# Have you tried smoked garlic yet?  Do you want to?



## fire it up (Jan 25, 2010)

Nothing super new or special here but I'm posting this in the hopes that some folks who have never smoked garlic before will see this and give it a shot.

I had a chuckie on yesterday and realized I hadn't smoked any garlic in a while so I threw a few heads on.

Smoking garlic is incredibly simple and tastes amazing!
I took 3 heads and cut the tops off to the point where most of the cloves were exposed, drizzled them with a little bit of olive oil and seasoning, one with kosher salt and fresh cracked pepper, one with my chipotle rub and one with garlic powder (was curious what it would taste like)



Before throwing them on the smoker I started wrapping them in foil, this is the way i learned to do it but wondered if it really made a difference so I left one head unwrapped and went ahead with the experiment.
Smoke time is 2-3 hours @225-250 depending on how "roasted" you want them to come out, 3 hours will be like a pasty oven roasted, 2 hours will still mash fine but not so paste like and 1 hour if you are planning on mincing it.




So good and great on breads, in soups, rice, heck, anything you would use garlic in!

Verdicts:
The one with garlic powder was nothing special, salt and pepper are the way to go.
Wrapped in foil or not:
There was no difference between the two so from now on I won't bother wasting the foil.
Taste:
Well...amazing, I mean it's garlic and it's smoked...how could it not be good?


----------



## treegje (Jan 25, 2010)

Those look pretty good. Thanks for the recipe.


----------



## alx (Jan 25, 2010)

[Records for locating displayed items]
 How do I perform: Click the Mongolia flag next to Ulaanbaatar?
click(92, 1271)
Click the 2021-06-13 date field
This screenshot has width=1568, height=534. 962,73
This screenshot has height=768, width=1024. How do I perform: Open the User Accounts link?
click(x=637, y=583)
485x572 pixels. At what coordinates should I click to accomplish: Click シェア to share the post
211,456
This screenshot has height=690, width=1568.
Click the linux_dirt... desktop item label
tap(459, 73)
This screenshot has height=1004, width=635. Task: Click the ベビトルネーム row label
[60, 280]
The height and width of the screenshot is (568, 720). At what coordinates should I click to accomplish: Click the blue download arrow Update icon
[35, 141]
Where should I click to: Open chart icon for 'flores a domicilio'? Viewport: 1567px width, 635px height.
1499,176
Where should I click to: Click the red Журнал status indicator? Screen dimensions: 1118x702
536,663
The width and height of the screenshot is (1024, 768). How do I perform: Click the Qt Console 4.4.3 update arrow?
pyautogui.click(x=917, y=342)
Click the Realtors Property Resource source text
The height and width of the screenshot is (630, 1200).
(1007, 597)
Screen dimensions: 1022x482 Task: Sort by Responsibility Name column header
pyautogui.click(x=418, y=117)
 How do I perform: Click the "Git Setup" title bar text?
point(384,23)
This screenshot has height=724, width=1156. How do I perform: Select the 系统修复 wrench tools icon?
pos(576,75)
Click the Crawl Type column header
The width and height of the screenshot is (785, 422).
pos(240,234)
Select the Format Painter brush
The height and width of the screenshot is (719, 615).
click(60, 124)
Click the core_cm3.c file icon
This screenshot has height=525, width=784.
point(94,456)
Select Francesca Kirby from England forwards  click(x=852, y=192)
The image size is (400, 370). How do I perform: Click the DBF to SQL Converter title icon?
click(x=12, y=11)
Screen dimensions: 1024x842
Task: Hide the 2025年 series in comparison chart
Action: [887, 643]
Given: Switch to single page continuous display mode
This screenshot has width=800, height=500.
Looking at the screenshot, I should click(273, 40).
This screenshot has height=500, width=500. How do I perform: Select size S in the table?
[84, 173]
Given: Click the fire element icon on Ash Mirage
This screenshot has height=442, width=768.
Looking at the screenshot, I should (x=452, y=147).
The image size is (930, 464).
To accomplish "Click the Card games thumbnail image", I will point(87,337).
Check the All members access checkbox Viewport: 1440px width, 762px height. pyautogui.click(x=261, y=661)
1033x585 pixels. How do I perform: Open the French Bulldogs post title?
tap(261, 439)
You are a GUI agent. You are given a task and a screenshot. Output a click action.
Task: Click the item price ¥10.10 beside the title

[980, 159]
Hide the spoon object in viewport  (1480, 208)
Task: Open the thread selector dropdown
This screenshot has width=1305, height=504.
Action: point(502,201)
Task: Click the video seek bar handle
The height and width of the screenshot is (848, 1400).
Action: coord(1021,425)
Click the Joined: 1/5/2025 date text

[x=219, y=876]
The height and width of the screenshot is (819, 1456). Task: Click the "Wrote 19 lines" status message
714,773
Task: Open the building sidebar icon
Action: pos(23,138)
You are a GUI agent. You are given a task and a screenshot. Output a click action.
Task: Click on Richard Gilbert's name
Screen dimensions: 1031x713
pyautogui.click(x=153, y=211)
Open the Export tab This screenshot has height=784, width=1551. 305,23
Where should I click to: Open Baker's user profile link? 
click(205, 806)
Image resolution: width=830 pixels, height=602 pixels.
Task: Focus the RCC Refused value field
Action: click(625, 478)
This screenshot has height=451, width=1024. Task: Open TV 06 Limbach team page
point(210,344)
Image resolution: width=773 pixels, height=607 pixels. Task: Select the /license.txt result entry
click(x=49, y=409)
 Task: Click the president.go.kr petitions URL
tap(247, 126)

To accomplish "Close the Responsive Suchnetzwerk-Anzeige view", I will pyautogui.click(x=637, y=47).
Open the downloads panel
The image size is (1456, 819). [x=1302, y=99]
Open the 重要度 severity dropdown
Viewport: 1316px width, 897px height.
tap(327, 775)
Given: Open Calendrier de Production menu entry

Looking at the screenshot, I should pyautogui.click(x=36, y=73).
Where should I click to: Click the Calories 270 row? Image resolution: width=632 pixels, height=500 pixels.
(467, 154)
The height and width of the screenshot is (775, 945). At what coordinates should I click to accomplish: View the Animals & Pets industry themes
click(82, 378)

◆ REQUEST 1
In the smoked garlic thread, which head's seasoning turned out to be nothing special?
◆ REQUEST 2
Repeat the part of the smoked garlic thread that opens with the words containing "Nothing super new" and closes with "give it a shot.".
Work from the smoked garlic thread alone.

◆ WORKED SOLUTION 1
The one seasoned with garlic powder.

◆ WORKED SOLUTION 2
Nothing super new or special here but I'm posting this in the hopes that some folks who have never smoked garlic before will see this and give it a shot.